本書は社会保障の課題への多様な取り組みについて検討し、高まりつつある個人、世帯、家族のニーズに制度を適応させようとする研究者や政策立案者に情報を提供することを目的としている。
報告書の閲覧
http://www.ssa.gov/policy/docs/progdesc/ssptw/2006-2007/africa/index.html
英国労働年金省は、“Employer Responses to an Ageing Workforce: A Qualitative Study”「高齢化する従業員への企業の対応:定性的研究」と題する報告書を刊行した。これは2006年10月、職場での年齢差別を不法としたEmployment Equality (Age) Regulations 2006(2006年雇用平等(年齢)法)の導入に伴い、企業はどのように高齢労働力を取り扱っているかを調査したものである。その結果、大部分の企業は高齢労働力を資産と考えており、通常の定年が間近い従業員の雇用延長に好意的であるとしている。また、熟練技術者の求人が困難になってきているため、もっと高齢者に好意的な人材管理運用(特に現役継続や柔軟な就労に関して)を採用するよう企業に勧めているようである。 しかし求人に関しては、ほとんどの企業が年齢差別を廃止しているにもかかわらず、その結果が高齢者の求人増加に表れていない点が指摘されている。また、管理職の採用における間接的な差別には更なる注意が必要であると述べている。
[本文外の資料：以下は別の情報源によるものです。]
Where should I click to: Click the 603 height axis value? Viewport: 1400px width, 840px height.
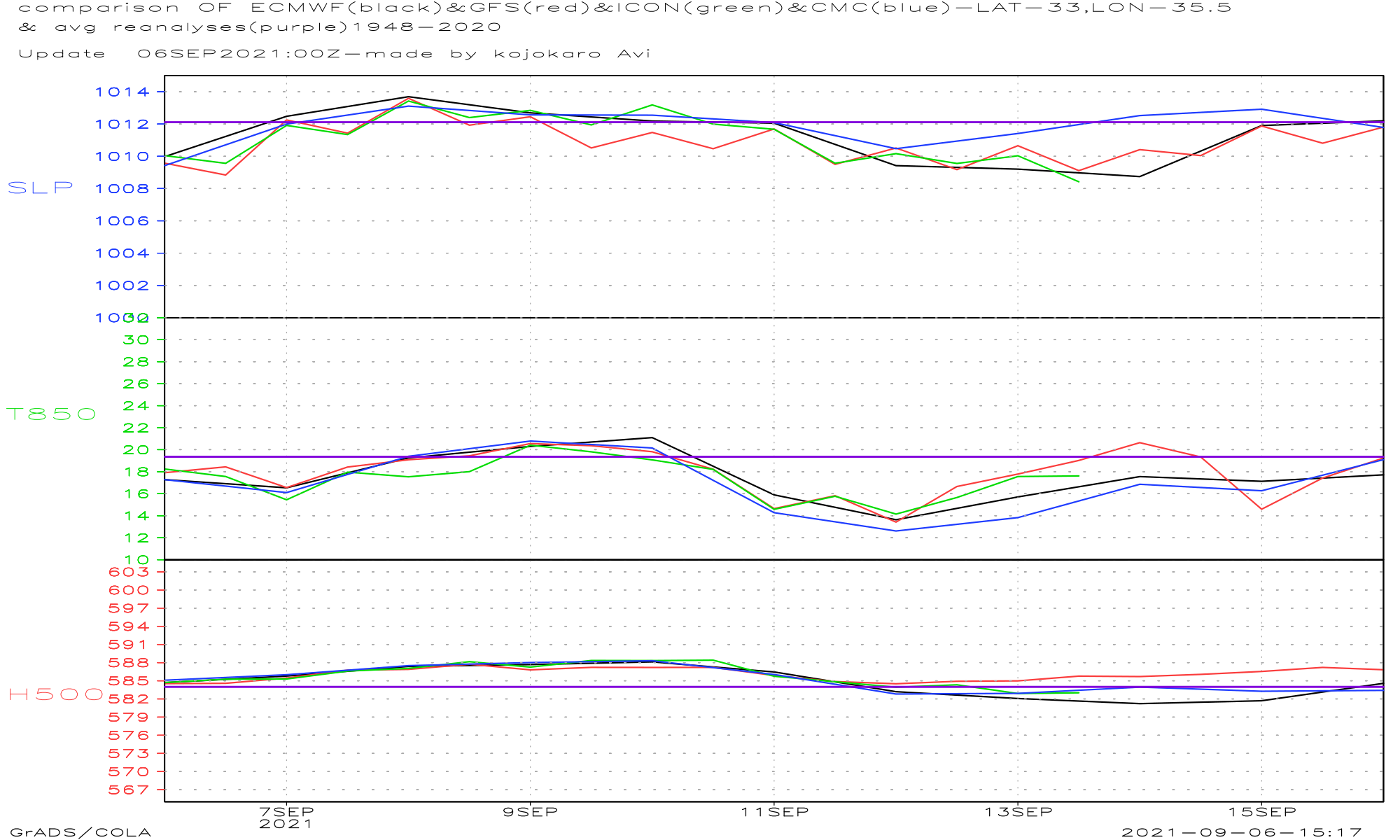129,572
国連経済社会局は、世界の高齢化に関する二つの政策の概要を発表した。 一つは、“Managing
Health Care in an Ageing World”(高齢化する世界におけるヘルスケア管理)で、世界の人口の高齢化がいかに既存のヘルスケアシステムに重大な問題を引き起こすか、サービスの様式、健康保険制度の適用範囲、医療研究の方向性にどのような変革が必要かを論じている。しかし、2007年国連の世界経済社会調査のデータを引用し、高齢化は必ずしも保健医療費の上昇の主要因ではなく、慢性病の発生を減少させるために政府が予防策を重点的に推進すれば、こうしたコストはすべて抑制できるだろうと結論づけている。発展途上国は、公的保険制度等の系統だったシステムの導入によって病弱や疾病率と関わる財政危機に備える必要があると述べている。
詳細
http://www.un.org/esa/policy/policybriefs/policybrief2.pdf
二つ目は、“Tackling Insecurity in Old Age: The Challenge
of Universal Pension”(高齢期の不安に立ち向かう−国民皆年金の課題)である。発展途上国の高齢者の80%にあたる約3億4,200万人は十分な所得が保障されていない。2007年の国連の世界経済社会調査によると、もし年金保障が人口の変化に追いつかないと、所得が不足している人の数は2050年までに12億人に上昇するだろうと述べている。既存の国の実践、財政状態、公正な対価などに応じた公・民混合のイニシャティブから成る包括的な年金制度の基盤を提供するとともに、誰もがそれ以下にはならない最低額を設けることで、最小限の国民皆年金でいかに最も確実な対応法を提供するかを論じている。